Watch The Johnsons ft. Bryce Vine new video and taste their delicious “Juice”. Funny, a bit twisted and very inventive video created by the duo Mccoy|Meyer (Eric McCoy and Justus Meyer). A nice mixture of horror and comedy. In one role we see MTV reality-famed Julia Rose.
MusicVideoMania got an interview with the director Eric McCoy where he tells us of how the video was made:
– How did you get the ideas to the video?
Many of the ideas are grounded in Justus and I sitting around the office and one-upping each other. We tend to work well using the phrase, “yes, and what if…” We began with a loose theme for each of the nightmares (magical, goofy, murder room) and from there, ideas began to come out of the woodwork. For instance, the couple eating cake out of Bryce Vine’s head came from a weird dream I had, the latex gloves are the product of my visiting four dentists this summer (long story), and Partybear was born out of my love for cute fuzzy things that turn out to be deadly. The commercial world doesn’t offer a ton of opportunity to “go dark” so it was fun to explore our dryer side!
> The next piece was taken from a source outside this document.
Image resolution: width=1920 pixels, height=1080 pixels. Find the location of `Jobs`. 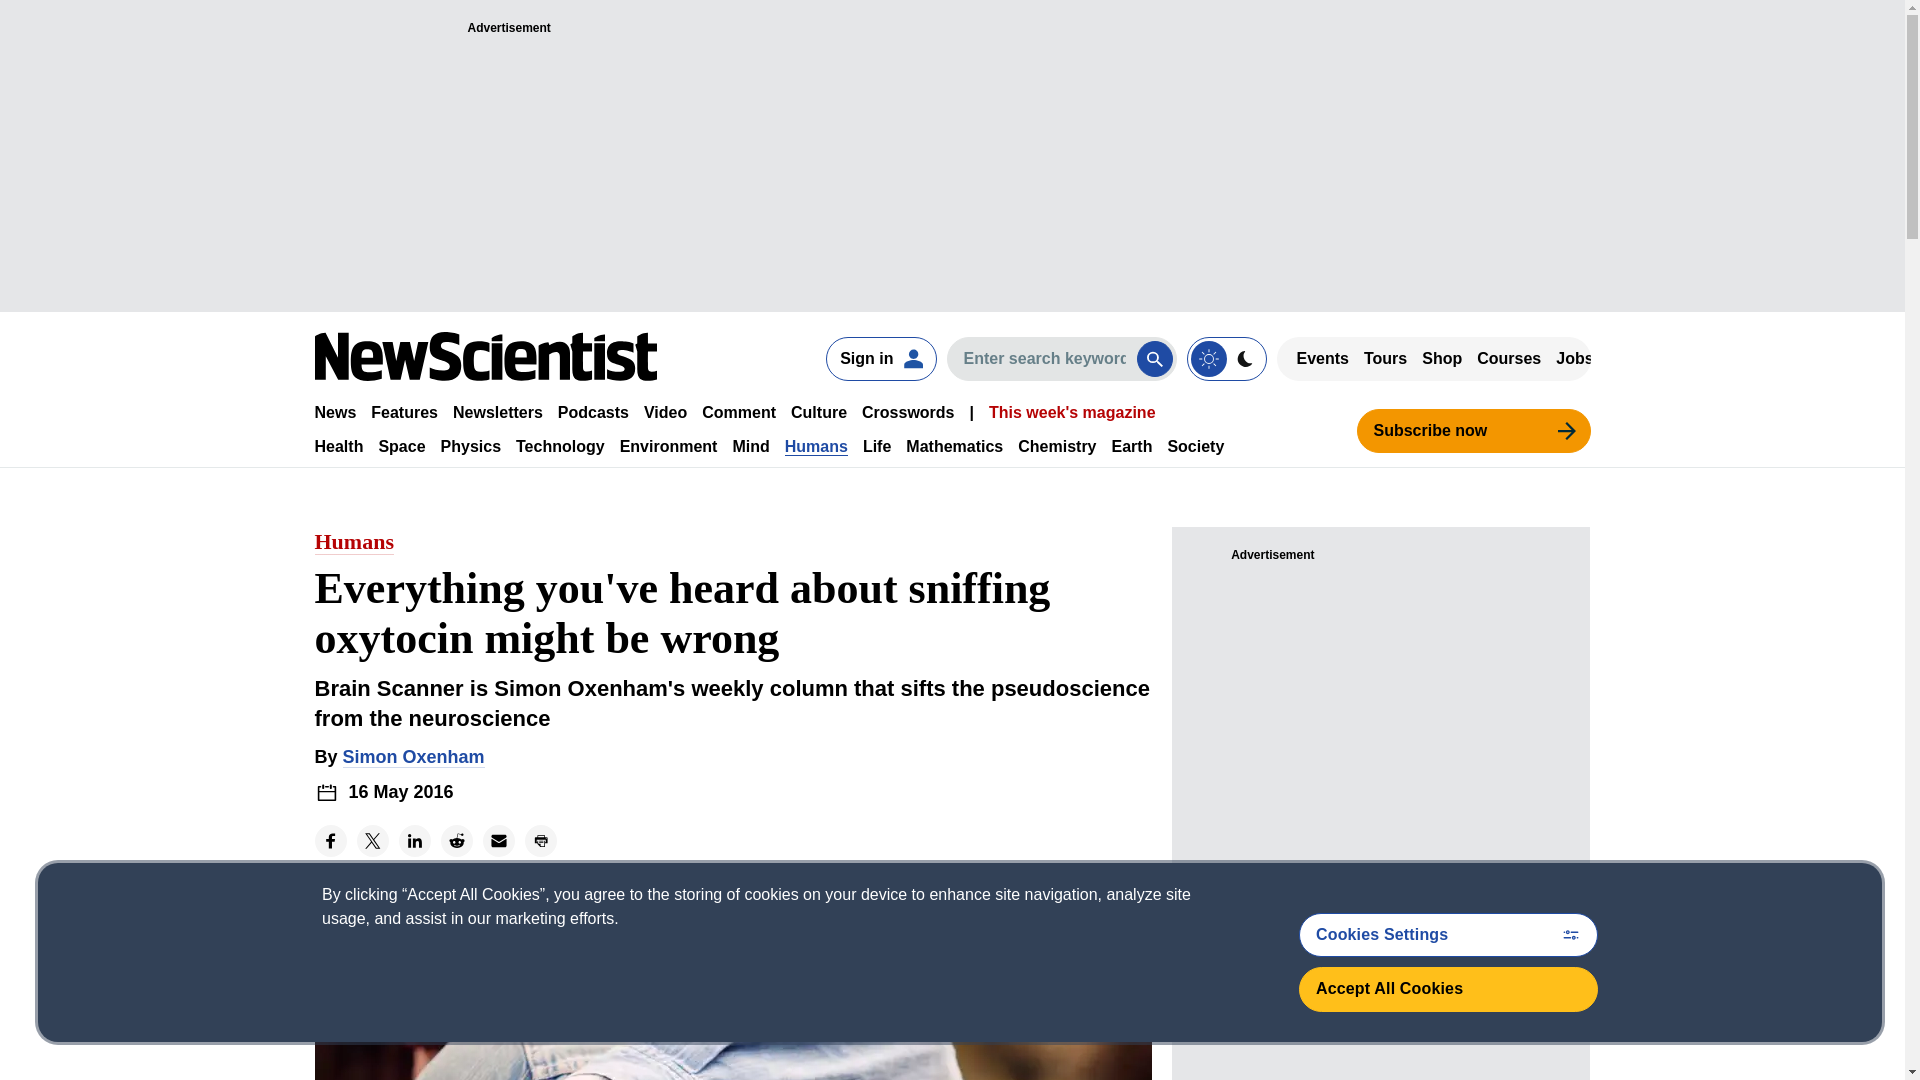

– How involved was the band in deciding what the video should be like?
The Johnsons were more involved than most artists typically are with the creative development. (Connor’s wife, Tess, did the production design!) Having the band so invested in the outcome meant they were willing to go above and beyond to get the shots we needed. (Chantry spent two very sweaty hours wrapped in cellophane, and the performance shots while tied to rope were no small feat!) It also meant that we were able to be more ambitious with our schedule, because everyone knew what was at stake, and gave us 100% on the first take.
– How was the filming process?
The filming process was ambitious and I’m incredibly proud of our team, who pulled it off with flying colors. There were so many “what if we tried…” moments from cinematographer David Charry, who pushed relentlessly to insure each of the five looks came out uniquely different from each other. We filmed for three days on a stage and at Dan Ackroyd’s Avalon Club in Hollywood.
– Did it turn out as planned?
We knew we had something that at least we would find funny, but I think everyone was surprised with how it actually turned out. This was, in large part, due to how editor David Andreini chose to blend narrative and experimental structure, which added an extra burst of energy to the cut. Were there things that didn’t go as planned? Sure (our live monkey got booked on another job the night before filming; a mouse trap shot a gummy bear into Clayton’s eye) but we rolled with the punches. All in all, this was an incredible team and one of my favorite projects to date.